Exception thrown with "No algorithm worked!" message on NGC 20.09

disembarrasing commented 3 years ago

Prerequisites

I am using latest TensorFlow NGC container nvcr.io/nvidia/tensorflow:20.09-tf2-py3 with nvidia-container-toolkit installed on host

Used script

import os
import tensorflow as tf
from tensorflow.keras.preprocessing import image_dataset_from_directory
from tensorflow.keras.callbacks import ModelCheckpoint, TensorBoard

PATH = "/home/kw/DATASETS/liveness"
train_dir = os.path.join(PATH, "train")
validation_dir = os.path.join(PATH, "validation")
model_path = os.path.join(f"{PATH}/models", 'cp_weights_test-{epoch:04d}.h5')

BATCH_SIZE = 32
IMG_SIZE = (300, 300)

train_dataset = image_dataset_from_directory(train_dir,
                                             shuffle=True,
                                             batch_size=BATCH_SIZE,
                                             image_size=IMG_SIZE)
validation_dataset = image_dataset_from_directory(validation_dir,
                                                  shuffle=True,
                                                  batch_size=BATCH_SIZE,
                                                  image_size=IMG_SIZE)
class_names = train_dataset.class_names
val_batches = tf.data.experimental.cardinality(validation_dataset)
test_dataset = validation_dataset.take(val_batches // 5)
validation_dataset = validation_dataset.skip(val_batches // 5)

AUTOTUNE = tf.data.experimental.AUTOTUNE

train_dataset = train_dataset.prefetch(buffer_size=AUTOTUNE)
validation_dataset = validation_dataset.prefetch(buffer_size=AUTOTUNE)
test_dataset = test_dataset.prefetch(buffer_size=AUTOTUNE)

data_augmentation = tf.keras.Sequential([
    tf.keras.layers.experimental.preprocessing.RandomFlip('horizontal'),
    tf.keras.layers.experimental.preprocessing.RandomRotation(0.2),
])

preprocess_input = tf.keras.applications.resnet50.preprocess_input
IMG_SHAPE = IMG_SIZE + (3,)

base_model = tf.keras.applications.ResNet50(input_shape=IMG_SHAPE,
                                            include_top=False,
                                            weights='imagenet')

base_model.trainable = False
global_average_layer = tf.keras.layers.GlobalAveragePooling2D()

prediction_layer = tf.keras.layers.Dense(1, activation="sigmoid")

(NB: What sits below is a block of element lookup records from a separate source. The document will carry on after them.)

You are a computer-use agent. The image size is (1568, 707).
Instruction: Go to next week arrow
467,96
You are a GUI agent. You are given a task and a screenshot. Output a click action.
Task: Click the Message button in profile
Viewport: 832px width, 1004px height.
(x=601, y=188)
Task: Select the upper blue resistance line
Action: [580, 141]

inputs = tf.keras.Input(shape=IMG_SHAPE)
x = data_augmentation(inputs)
x = preprocess_input(x)
x = base_model(x, training=False)
x = global_average_layer(x)
x = tf.keras.layers.Dropout(0.2)(x)
outputs = prediction_layer(x)
model = tf.keras.Model(inputs, outputs)

base_learning_rate = 0.0001
model.compile(optimizer=tf.keras.optimizers.Adam(lr=base_learning_rate),
              loss=tf.keras.losses.BinaryCrossentropy(from_logits=True),
              metrics=["accuracy"])

cb_checkpointer = ModelCheckpoint(
    filepath=model_path,
    verbose=1,
    monitor='val_loss',
    save_best_only=True,
    save_weights_only=False,
    mode='auto'
)

tensorboard_callback = TensorBoard(log_dir=f"{PATH}/training_process")

initial_epochs = 20

loss0, accuracy0 = model.evaluate(validation_dataset)

print("initial loss: {:.2f}".format(loss0))
print("initial accuracy: {:.2f}".format(accuracy0))

history = model.fit(train_dataset,
                    epochs=initial_epochs,
                    validation_data=validation_dataset,
                    callbacks=[tensorboard_callback, cb_checkpointer])

Run command

docker run --gpus all --shm-size=1g --ulimit memlock=-1 --ulimit stack=67108864 --rm -it -v /home/kw/DATASETS/liveness:/home/kw/DATASETS/liveness -v /home/kw/PycharmProjects/liveness_resnet/:/home/kw/PycharmProjects/liveness_resnet --name tf_2009 nvcr.io/nvidia/tensorflow:20.09-tf2-py3

Bug description

After running above script, an exception with "No algorithm worked!" message is thrown.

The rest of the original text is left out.